Ubuntu
feedparser package

[patch] Python-feedparser does not parse http://www.democracynow.org/podcast.xml correctly

Bug #179208 reported by Thomas Perl on 2007-12-29

Affects		Status	Importance	Assigned to	Milestone
	feedparser (Ubuntu)	Fix Released	Medium	Emmet Hikory

Bug Description

This patch fixes two issues in upstream's bug tracker:
http://code.google.com/p/feedparser/issues/detail?id=28 and
http://code.google.com/p/feedparser/issues/detail?id=80

This feed doesn't get parsed correctly: http://www.democracynow.org/podcast.xml
What doesn't work: The titles for all Thursday episodes are wrong

You can try to parse it right away - the feedparser will not display the title of feeds that contain the word "Thursday". Looking into feedparser's code and the RSS file, I see that the feed has type="plain" and mapContentType() doesn't map this one currectly, so I've added a mapping for "plain" to "text/plain".

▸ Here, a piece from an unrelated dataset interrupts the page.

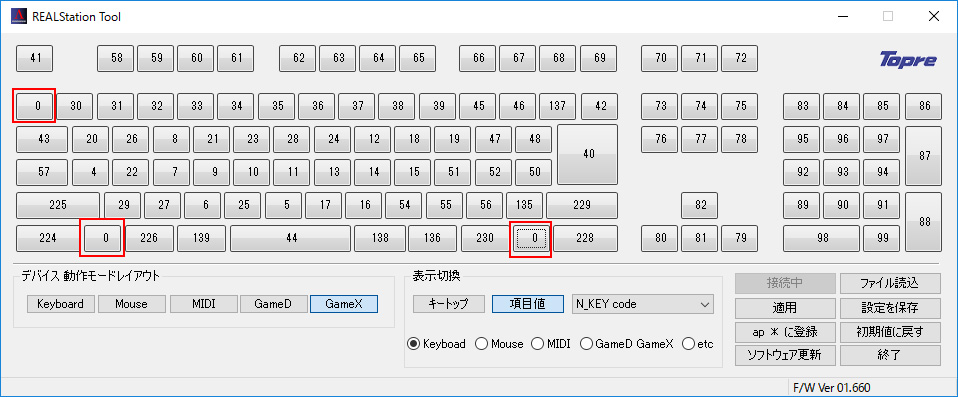
Task: Toggle display to キートップ view
Action: pos(448,304)
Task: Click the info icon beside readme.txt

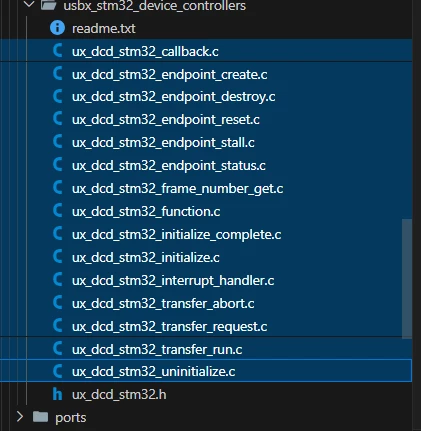Action: coord(57,28)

The problem is that it doesn't happen for other feeds because the base64 decoder doesn't produce valid results for a normal string that isn't base64 encoded (i.e. raises binascii.Error), but does so when the string contains "Thursday":

Python 2.5.1 (r251:54863, Oct 5 2007, 13:36:32)
[GCC 4.1.3 20070929 (prerelease) (Ubuntu 4.1.2-16ubuntu2)] on linux2
Type "help", "copyright", "credits" or "license" for more information.
>>> import base64
>>> base64.decodestring('Feedparser does not work')
Traceback (most recent call last):
  File "<stdin>", line 1, in <module>
  File "/usr/lib/python2.5/base64.py", line 321, in decodestring
    return binascii.a2b_base64(s)
binascii.Error: Incorrect padding
>>> base64.decodestring('Thursday')
'N\x1b\xab\xb1\xd6\xb2'

Please include the patch or (as an alternative) validate the output of the base64 decoded string, to see if the string is really base64-encoded. Or is this a bug in the base64 module?